How about "Ik ben dorstig" ? Can anybody explain ?


'Ik ben dorstig' litterally does mean 'I am thirsty' but most people wouldn't say it like that.


Because you say 'ik heb dorst' in Dutch. Why don't we say 'i have thirst' in English? Because languages are different and develop in their own ways.


Thx for your input.


For the same reason that we don't say "I have thirst" in English.


I see that "I have a thirst" is accepted. Does this mean that something like, "I have a thirst for victory" would not (or would not necessarily) contain an indefinite article in Dutch?


Its just like in Spanish. You say "tengo sed" not "estoy sedient@"


In Spanish both are used.


heb is also contains right? so is it ik heb dorst except of ik ben dorst because i contain thirstiness which is also i am thirsty? kinda confused


Wouldn't "Ik ben dorst" just mean "I am thirst," a sentence that once can construct but with little in the way of meaning?


heb means have, I would not translate it as contains. ik ben dorst would only be right if your name is dorst and you are introducing yourself :P (I am thirst)

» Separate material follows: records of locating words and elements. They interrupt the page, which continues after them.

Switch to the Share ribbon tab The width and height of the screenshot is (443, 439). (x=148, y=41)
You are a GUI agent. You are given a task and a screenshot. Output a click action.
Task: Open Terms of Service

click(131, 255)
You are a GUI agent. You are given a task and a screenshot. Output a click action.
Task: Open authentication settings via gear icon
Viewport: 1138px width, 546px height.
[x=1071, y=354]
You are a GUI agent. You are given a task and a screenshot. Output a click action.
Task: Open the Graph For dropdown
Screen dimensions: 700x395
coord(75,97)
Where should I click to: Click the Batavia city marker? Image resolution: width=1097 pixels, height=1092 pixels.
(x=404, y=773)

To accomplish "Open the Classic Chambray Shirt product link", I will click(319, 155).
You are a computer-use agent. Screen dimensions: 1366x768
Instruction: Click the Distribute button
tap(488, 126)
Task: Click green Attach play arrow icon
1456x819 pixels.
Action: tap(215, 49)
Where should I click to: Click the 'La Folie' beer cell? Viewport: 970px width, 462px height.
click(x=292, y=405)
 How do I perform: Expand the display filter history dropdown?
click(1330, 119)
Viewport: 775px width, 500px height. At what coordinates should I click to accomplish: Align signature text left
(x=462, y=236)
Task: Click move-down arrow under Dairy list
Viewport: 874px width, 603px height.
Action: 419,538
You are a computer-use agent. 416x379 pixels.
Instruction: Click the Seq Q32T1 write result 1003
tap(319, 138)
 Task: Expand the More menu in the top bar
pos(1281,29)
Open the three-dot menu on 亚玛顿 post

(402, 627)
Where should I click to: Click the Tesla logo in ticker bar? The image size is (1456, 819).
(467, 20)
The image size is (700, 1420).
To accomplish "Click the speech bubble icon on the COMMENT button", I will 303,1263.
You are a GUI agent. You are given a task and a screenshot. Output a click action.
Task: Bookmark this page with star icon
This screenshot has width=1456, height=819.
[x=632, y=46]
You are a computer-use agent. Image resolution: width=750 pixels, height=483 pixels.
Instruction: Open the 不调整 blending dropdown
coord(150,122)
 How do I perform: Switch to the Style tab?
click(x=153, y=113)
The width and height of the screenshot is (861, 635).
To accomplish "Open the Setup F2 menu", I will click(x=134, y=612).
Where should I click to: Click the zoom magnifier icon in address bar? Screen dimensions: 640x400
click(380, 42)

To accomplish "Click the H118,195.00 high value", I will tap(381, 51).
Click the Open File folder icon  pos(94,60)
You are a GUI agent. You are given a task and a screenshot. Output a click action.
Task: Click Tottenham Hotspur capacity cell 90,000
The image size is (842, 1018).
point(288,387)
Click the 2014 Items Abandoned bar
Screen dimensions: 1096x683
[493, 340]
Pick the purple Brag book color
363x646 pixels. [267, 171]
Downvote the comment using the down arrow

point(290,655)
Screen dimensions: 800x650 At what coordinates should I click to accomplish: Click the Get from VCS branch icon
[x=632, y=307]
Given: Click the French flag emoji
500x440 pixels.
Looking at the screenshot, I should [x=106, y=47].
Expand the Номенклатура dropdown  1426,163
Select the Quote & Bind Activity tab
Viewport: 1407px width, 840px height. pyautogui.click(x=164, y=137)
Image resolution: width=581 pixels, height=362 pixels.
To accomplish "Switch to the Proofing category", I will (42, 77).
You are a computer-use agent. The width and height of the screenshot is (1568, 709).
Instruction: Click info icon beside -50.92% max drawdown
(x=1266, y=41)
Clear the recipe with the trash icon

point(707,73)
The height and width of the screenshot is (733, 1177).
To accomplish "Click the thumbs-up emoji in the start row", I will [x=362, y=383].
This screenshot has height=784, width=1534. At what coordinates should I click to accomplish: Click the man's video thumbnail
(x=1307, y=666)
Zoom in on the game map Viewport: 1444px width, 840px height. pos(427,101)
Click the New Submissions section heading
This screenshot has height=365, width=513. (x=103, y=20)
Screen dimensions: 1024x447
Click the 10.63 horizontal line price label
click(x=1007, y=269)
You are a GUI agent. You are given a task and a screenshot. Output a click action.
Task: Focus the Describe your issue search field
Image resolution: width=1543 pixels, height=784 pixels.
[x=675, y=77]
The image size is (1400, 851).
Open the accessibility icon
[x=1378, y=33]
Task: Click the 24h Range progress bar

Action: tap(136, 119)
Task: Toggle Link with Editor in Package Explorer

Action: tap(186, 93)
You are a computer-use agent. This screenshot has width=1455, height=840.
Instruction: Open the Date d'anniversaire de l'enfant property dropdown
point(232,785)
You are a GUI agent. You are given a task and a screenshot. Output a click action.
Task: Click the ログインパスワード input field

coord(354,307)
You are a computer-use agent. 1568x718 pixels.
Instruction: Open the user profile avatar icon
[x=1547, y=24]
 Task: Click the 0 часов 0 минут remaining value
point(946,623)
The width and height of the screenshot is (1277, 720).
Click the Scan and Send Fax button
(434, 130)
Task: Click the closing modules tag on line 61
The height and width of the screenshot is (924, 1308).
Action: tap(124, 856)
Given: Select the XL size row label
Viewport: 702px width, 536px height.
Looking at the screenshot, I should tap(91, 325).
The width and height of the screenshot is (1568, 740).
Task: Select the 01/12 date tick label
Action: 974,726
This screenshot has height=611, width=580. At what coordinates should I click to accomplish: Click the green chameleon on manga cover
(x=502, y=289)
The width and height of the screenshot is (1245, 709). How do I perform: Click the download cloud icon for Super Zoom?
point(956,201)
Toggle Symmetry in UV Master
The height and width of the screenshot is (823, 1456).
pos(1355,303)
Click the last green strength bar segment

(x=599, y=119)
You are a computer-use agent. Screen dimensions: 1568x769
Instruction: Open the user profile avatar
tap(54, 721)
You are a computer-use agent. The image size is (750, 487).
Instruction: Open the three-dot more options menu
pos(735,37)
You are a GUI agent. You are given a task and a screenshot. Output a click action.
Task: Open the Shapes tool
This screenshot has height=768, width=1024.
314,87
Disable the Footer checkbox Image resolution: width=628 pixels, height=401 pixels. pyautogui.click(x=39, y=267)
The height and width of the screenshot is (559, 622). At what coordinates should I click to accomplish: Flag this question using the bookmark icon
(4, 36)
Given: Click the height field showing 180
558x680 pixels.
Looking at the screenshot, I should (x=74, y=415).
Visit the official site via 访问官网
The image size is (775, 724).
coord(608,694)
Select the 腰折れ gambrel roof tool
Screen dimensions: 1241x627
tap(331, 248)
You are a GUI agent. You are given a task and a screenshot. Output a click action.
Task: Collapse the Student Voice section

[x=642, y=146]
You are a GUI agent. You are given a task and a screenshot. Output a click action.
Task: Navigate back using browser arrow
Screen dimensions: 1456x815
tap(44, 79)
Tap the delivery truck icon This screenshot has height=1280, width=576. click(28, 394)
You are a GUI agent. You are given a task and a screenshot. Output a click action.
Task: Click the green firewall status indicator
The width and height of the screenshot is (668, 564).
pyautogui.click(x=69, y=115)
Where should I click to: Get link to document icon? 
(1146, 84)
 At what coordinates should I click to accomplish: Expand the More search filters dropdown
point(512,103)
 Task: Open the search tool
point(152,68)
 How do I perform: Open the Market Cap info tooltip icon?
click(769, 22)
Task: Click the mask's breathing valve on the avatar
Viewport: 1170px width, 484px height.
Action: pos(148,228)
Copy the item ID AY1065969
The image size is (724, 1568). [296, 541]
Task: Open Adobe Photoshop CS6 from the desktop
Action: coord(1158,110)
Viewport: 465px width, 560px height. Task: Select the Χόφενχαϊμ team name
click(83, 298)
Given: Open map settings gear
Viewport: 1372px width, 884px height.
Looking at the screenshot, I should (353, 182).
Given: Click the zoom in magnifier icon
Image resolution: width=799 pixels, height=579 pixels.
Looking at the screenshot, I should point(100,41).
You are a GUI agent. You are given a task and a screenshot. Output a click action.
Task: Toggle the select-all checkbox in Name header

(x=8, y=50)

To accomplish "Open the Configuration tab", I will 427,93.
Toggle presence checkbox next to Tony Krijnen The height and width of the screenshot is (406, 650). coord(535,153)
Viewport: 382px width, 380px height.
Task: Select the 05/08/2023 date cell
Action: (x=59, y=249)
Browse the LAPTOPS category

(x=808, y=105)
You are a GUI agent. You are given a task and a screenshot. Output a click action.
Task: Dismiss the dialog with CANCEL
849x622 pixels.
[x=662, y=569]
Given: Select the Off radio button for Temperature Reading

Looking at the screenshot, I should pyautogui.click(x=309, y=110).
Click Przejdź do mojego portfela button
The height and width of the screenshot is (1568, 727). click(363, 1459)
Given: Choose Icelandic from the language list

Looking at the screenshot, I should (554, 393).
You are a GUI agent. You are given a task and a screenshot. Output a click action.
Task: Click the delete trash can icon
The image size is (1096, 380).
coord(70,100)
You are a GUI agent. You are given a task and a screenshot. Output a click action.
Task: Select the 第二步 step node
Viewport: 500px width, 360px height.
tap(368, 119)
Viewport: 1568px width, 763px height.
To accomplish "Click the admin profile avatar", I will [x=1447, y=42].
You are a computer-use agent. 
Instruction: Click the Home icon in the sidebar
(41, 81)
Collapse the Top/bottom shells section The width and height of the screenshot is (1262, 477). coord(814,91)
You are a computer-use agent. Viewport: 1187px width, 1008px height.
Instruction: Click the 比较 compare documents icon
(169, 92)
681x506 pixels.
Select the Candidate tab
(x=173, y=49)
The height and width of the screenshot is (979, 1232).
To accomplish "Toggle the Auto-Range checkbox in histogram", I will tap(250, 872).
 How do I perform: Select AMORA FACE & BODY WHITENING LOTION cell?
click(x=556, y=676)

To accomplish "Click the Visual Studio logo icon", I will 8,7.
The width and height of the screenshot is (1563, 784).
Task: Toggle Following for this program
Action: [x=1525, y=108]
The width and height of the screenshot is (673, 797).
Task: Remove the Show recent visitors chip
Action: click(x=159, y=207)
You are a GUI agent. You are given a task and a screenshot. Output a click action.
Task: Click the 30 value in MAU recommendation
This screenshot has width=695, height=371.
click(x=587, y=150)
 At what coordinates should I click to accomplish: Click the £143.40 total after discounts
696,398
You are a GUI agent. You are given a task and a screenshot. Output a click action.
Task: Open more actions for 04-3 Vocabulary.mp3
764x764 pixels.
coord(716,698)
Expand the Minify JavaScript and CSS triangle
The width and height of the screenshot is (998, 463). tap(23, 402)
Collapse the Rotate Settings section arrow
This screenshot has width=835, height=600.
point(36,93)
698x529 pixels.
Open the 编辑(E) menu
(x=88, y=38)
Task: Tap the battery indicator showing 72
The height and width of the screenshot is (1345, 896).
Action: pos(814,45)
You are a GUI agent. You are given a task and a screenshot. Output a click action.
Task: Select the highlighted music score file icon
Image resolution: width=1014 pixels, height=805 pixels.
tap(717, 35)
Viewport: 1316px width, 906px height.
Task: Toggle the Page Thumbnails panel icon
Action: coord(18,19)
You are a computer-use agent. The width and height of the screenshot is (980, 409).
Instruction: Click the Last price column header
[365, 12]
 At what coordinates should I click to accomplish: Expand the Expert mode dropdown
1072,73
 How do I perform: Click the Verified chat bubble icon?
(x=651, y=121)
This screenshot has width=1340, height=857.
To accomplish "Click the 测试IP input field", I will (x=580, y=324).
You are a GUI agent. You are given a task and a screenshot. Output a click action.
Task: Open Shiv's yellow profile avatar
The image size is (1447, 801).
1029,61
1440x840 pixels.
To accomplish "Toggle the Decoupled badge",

you could however say: Ik ben dorstig, witch litterly translate to I am thirsty. however in everyday live it is not used all that much


I get some German vibes... since I am refreshing my German while learning Dutch, I think I might be in trouble xD


It's like spanish translation. We use have to referer when "we hebben dorst of honger"


Wouldn't it be okay to say archaic but not obsolete words? I placed "I thirst" as a translation, and that should be accepted 'cause it's only an old way and not something that can't be understood.


Isn't that only used in the abstract way? Not in the sense of needing something to drink?

So a longing / ambition for things. I thirst for power.


I like how this question came directly after the "I eat salt" one


Is 'hebben' the standard replacement in Dutch for the English 'to be'? Based on Basics 2 I would expect 'Ik ben dorst' rather than 'Ik heb dorst.'


All the languages I've so far studied on Duolingo have this in common. Hunger and thirst are conditions you 'have', not that you 'are'. It's similar to how we'd say "I have a pain", not "I am painy".

Dorst doesn't mean 'thirsty', it means 'thirst'. It's not an adjective but a noun. If you remember that then it makes sense that it's preceeded by 'have'.


just wait for Hungarian - in that language "I am thirsty" is the term, just like in English.


Man I really want to learn Magyar! How's "I'm hungry" in Hungarian?


I'm hungry. = Éhes vagyok. So, the "I'm a hungry Hungarian." is "Egy éhes magyar vagyok." but this sentence is a punishment for us, Hungarians for a long time. See what I did there? Pun-ish-ment! Ha-ha-ha! (I'm so sorry, won't happen again!) :D


That is interesting! So far it seemed english was alone in this. I assume it would be the same in finnish then also I'm hungry. Since they are both in one language group. (Doesn't need to be, look at english it doesn't give a bleep it's a germanic language and just mucks around ; ) )


It's idiom. In Dutch you have thirst.


I think... Hebben is for a group of people e.g. We hebben een sinaasappel. Heb is for singular e.g. Ik heb een sinaasappel. And hebt is haves e.g. Hij hebt een sinaasappel


Why cant it be " ik ben dorst" - i am thristy.. instead of, i have thirsty.


Have a look at the previous comments.


Why does it say heb instead of ben?


Wouldnt it be ik ben dorst? :0


I'm Thirst the sidekick of Groot!

Ik heb grote dorst ;)

(this is not a translation it just says
I'm very thirsty/my thirst is great)


"I have thirst" is a grammatically correct sentence in English language. Whether people have opinions that this should/should not be used in everyday language has nothing to do with it.